▸ **EXTRAIT CHOISI**

------------------------------------------------------------------------

Connu pour des faits «d'agression sexuelle»
Entendu par les enquêteurs, comme bon nombre de camarades d'Agnès, ce jeune mineur avait rapidement éveillé les soupçons de la police lors des auditions.
D'après LCI, le lycéen est aussi connu des services de police «pour des faits de violence». Il aurait été condamné l'année dernière à 4 mois de détention «pour agression sexuelle».
Le père d'Agnès : «C'est maintenant qu'il faut mobiliser les gens»

------------------------------------------------------------------------

▸ **OBJECTIF**
Recopiez le passage de l'extrait en commençant à « Entendu par les » et en terminant à « lors des auditions. ». La liste ci-dessous est un matériau indépendant de l'extrait.

[Entrées enregistrées du jeu de données]
------------------------------------------------------------------------

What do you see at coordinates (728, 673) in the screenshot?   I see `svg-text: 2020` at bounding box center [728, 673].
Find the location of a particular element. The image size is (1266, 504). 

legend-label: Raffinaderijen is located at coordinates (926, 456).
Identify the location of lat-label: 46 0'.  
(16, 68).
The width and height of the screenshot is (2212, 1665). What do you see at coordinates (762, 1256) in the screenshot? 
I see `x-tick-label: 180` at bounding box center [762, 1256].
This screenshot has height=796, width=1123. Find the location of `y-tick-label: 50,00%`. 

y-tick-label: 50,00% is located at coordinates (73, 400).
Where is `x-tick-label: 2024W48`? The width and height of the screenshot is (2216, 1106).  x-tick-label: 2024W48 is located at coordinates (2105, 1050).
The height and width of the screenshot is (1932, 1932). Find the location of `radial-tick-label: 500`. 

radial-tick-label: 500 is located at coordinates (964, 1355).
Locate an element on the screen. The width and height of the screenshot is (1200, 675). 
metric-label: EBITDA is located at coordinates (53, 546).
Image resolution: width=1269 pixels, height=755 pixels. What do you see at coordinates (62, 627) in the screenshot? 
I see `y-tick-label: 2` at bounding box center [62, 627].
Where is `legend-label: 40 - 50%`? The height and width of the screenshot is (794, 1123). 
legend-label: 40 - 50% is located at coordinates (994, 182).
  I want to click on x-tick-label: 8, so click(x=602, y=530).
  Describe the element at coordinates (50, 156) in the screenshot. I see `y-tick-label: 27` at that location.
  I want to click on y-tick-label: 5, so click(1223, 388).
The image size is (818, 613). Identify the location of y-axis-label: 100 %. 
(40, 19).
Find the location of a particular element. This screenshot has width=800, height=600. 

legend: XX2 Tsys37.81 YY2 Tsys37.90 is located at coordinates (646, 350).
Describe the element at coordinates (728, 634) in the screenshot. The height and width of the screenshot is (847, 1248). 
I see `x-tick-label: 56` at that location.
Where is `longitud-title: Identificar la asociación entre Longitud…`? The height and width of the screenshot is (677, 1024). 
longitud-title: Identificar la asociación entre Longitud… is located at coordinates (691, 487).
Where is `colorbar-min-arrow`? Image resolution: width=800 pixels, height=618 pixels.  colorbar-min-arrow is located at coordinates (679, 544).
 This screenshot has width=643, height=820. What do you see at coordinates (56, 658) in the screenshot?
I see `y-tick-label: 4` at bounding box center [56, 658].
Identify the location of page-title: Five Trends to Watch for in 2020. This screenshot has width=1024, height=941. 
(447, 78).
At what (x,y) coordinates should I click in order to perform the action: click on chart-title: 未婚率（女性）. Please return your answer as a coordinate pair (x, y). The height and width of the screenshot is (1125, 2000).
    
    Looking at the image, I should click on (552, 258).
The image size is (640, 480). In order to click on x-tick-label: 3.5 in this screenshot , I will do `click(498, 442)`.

------------------------------------------------------------------------

▸ **RÉPONSE**
Entendu par les enquêteurs, comme bon nombre de camarades d'Agnès, ce jeune mineur avait rapidement éveillé les soupçons de la police lors des auditions.